The FTC has said it will have an update to the Children’s Online Privacy Protection Act (COPPA) by the end of the year. Those critical of the agency’s proposals expect the commission will be dealing with backlash once the rulemaking update goes into effect, which could take a few months. TechFreedom President Berin Szoka said he expect someone to sue over the update. The likelihood of a lawsuit “depends on how much the rule retrenches” from the most recent proposal, he said, especially its inclusion of Internet Protocol addresses as unique identifiers. Despite the criticism it has received over the provision, the FTC is likely to keep that definition in the final rulemaking, Szoka said.

The final rulemaking will likely reflect criticism of the proposals, said Internet policy lawyer Jim Halpert of DLA Piper, based on what he has heard from those meeting with the FTC. One change he expects is the proposal’s provision that would apply COPPA standards to third party plugins that have “reason to know” their products have been included in websites directed to children. He also expects the revised update to have a different standard for websites that are targeted to youth and subject to the law. Currently, the rules would apply to websites that are likely to attract a disproportionately large number of children compared to the general public, Halpert said. This created an “uncertain standard,” Halpert said. “I don’t know what it will be revised to, but I think it will be revised.” Halpert said the FTC will probably keep the definition of personal information that includes IP addresses with a “fairly long list” of exemptions that would not require verifiable parental consent.

The FTC is looking to industry members to develop DNT standards and it “appropriately” views “legislation as a last resort,” Balto said. In addition to individual industry members, self-regulatory bodies are attempting to develop standards, such as the World Wide Web Consortium (W3C) Tracking Protection Working Group, which includes technology companies, trade associations and consumer protection groups. While the FTC told us there is no official deadline for the working group, Politico reported that Leibowitz said the agency will “think about whether we want to endorse” DNT legislation if stakeholders haven’t made progress “by the end of the year or early next year” (http://xrl.us/bn2pm2).

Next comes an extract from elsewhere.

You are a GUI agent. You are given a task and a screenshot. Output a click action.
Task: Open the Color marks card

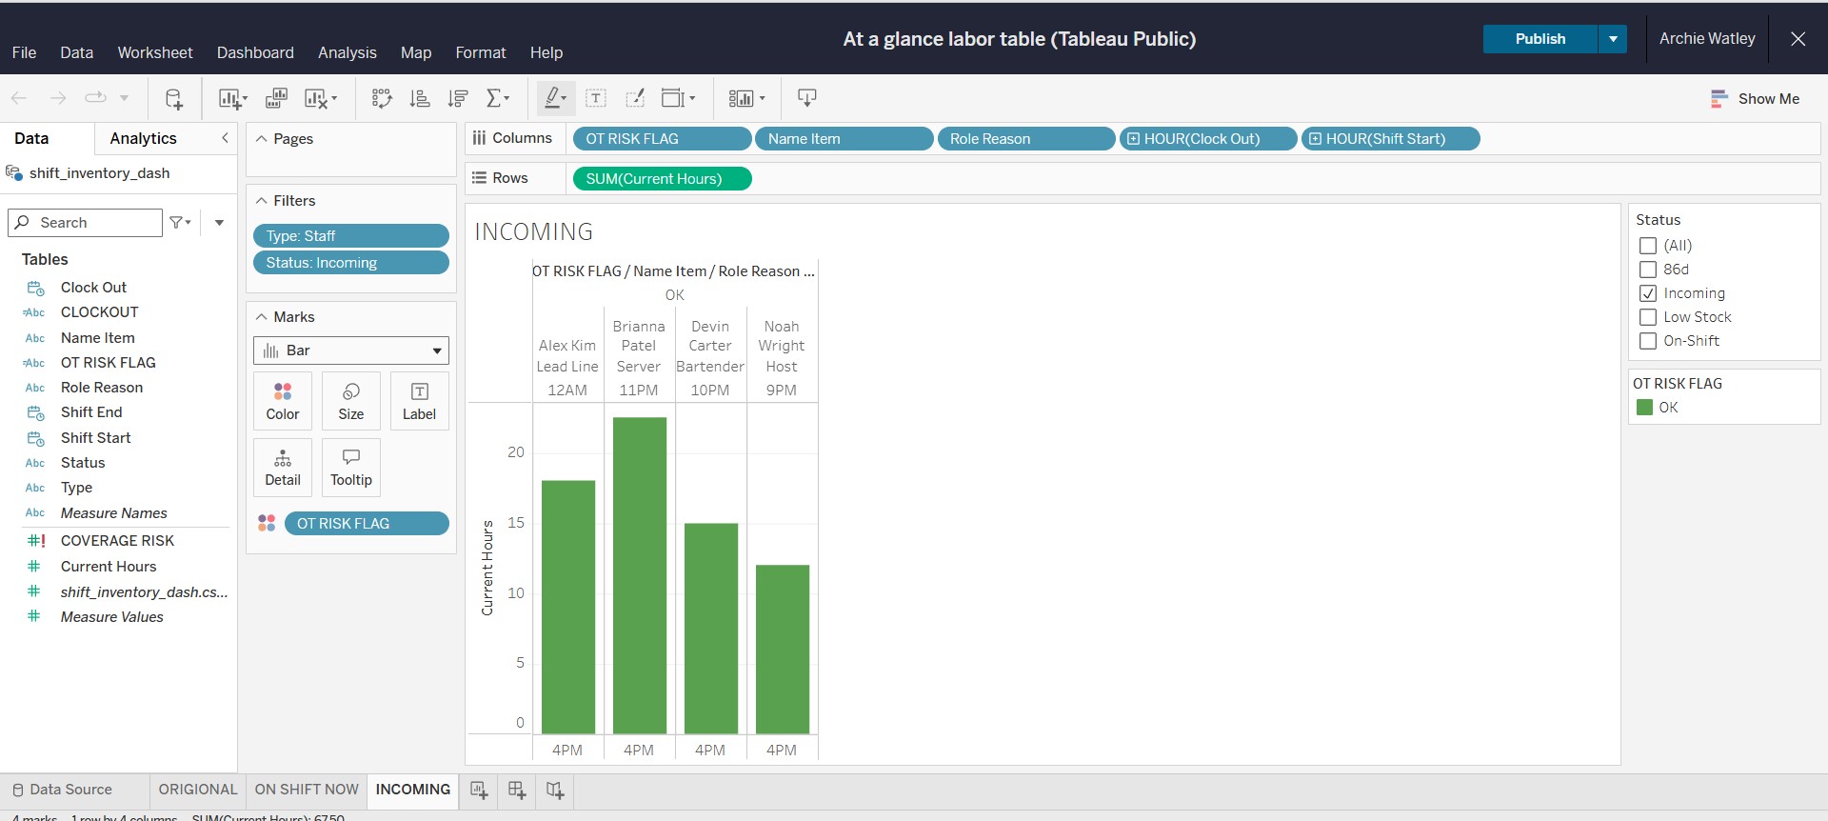pos(283,401)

It’s unlikely the W3C group will have standards this year, Zaneis said. The IAB is a member of the working group. “I think the FTC has done all it can” in encouraging stakeholders to develop standards, he said, but as an industry standard-setting body, the W3C is “not particularly well equipped to create policy standards.” “There’s really not been a lot of progress made in that group in the last year,” he said. The almost 100 members haven’t reached consensus on what constitutes a meaningful DNT option, he said. The group has yet to define “tracking,” he said. “Nobody knows what it means. The commission hasn’t even defined it."

If the working group is unable to craft a set of tracking standards, “you will see a hearing in the spring” in Congress, said Szoka, who serves on the working group as an invited expert. At such a hearing, he continued, whoever is chairman would likely testify that industry-led, collaborative efforts have failed and there is a need for legislation. The FTC would have a chance to lay out what it would like to see in a bill and how it would want the law to establish key definitions, Szoka said. There’s little bipartisan consensus on online tracking, which a bill would need to pass both chambers, he said. “I still don’t see legislation going anywhere.”